I open my eyes. The house is still in front of me, but now it is pure white and splendid. The walls are made of white marble. Inside the bedroom, the closet, dresser and bed are now encrusted and embellished with gems.

Irene is covered in white veils. Her hair is pulled back into a braid that wraps around her head, like a crown.

I look around. I'm on a small lawn, sprinkled with flowers of every color and type. Just a little further from me there's a bubbling brook, beyond which the forest begins. I see lots of little hills in the distance. There are many other gleaming little houses. The sky is astoundingly bright.

Something attracts my curiosity in the soft shadow of a house near me. The sun is shining right at me. There shouldn't be a shadow pointing towards the star. I turn around. Behind me I see three other suns, one similar to the first, the other two much smaller.

I have no idea where I am. But this is definitely not Earth.

5

 

“We need to get moving. Unfortunately we couldn't land closer to the Palace. We still have a little ways to go here. Enondil should be here any minute.”

I'm still on the ground, admiring the enchanting landscape that spreads out before my eyes.

Irene talks to me from inside the bedroom. I think she's doing something in the closet, which is shining with a thousand colors of light.

“What is this house, Irene?”

“It's my house. You knew that, right?”

“Yes, sure, but usually women's houses don't serve as means of transport between a forest and another planet.”

“In fact it took a lot of time to prepare this transport. We've spent decades scanning thousands of planets looking for you and, once we found you, the operation took years to prepare.”

“The operation? What kind of...?”

“Here's Enondil. Come on, let's go, we don't have a moment to waste.”

I turn around and see a man inside of a gigantic bubble coming towards me, full speed ahead. The man is comfortably lying on a couch created from the same material as the bubble and suspended in the middle of it. When he's just a few yards away, I recognize him and instinctively get up to run and hide.

“No, no Antelmo, don't run away. It's Enondil. He'll come with us.”

“Enondil? It's the policeman who wanted to shoot me!” I protest, rather exasperated.

Enondil jumps down from the bubble and heads towards me.

“He still doesn't remember anything?” he asks, turning towards Irene.

“No, nothing. Less than nothing. Cloradil knew what she was doing,” Irene answers.

“Cloradil, you mean Anna, my wife. Where is she? Is she coming with us too? When can I see her?”

Irene and Enondil exchange a knowing smile.

Enondil says: “Let's leave now, or we could be too late. Come on,” he continues, turning towards me.

We enter the strange bubble. Our bodies pass through the walls, as if they were only made of light. The sofa, on the other hand, is elastic and bears our weight. The bubble rises into the sky.

“What is this...vehicle? How did you build it?” I ask.

Irene smiles: “We didn't build it. We manifested it.”

“Another illusion?” I ask, not very convinced.


Ois midal musri gan
,” Enondil recites.

The bubble becomes a pyramid and the walls take on a light blue glow.

“The bubble is better, a little more aerodynamic, but the pyramid will work,” Irene explains.
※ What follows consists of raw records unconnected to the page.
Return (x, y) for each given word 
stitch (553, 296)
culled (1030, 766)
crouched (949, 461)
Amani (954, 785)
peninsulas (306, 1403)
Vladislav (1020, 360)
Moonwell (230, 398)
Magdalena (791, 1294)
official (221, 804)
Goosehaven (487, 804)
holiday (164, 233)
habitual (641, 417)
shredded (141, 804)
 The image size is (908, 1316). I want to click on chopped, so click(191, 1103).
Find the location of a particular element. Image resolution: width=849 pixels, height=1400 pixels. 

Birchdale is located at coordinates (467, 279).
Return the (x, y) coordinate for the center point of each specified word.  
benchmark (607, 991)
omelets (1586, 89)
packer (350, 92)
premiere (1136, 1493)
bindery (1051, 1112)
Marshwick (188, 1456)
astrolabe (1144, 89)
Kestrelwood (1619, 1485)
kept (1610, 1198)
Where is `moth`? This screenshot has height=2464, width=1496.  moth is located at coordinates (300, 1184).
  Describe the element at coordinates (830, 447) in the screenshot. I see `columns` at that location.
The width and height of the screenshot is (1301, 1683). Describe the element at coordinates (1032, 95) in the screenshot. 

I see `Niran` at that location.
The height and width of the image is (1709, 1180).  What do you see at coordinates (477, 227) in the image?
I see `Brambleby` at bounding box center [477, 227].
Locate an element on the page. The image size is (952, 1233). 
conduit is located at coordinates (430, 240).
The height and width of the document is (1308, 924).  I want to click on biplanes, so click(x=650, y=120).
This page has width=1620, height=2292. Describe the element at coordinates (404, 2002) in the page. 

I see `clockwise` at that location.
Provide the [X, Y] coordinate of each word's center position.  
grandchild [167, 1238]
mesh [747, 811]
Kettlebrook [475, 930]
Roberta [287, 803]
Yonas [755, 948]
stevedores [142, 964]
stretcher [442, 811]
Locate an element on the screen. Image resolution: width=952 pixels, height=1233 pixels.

An immense noise rips through the air. We instinctively bring our hands up to our ears and look towards where the deafening noise is coming from.

“It's her. Bring Antelmo to safety. I'm going to...” Irene says.

I don't hear the end of her sentence. A beam of dim light, from a point in the sky above us, shines towards us and pushes me down.

Falling from this height, impact with the ground will surely kill me. It's over. Instead I find myself in the water of the bubbling brook I saw in front of Irene's house.

The beam disappears. I try to go up to the surface. A powerful force magnetizes me downwards. I look down to find out what it is. I see that a luminous surface has opened between two rocks. It seems as if the magnetizing force is coming from there.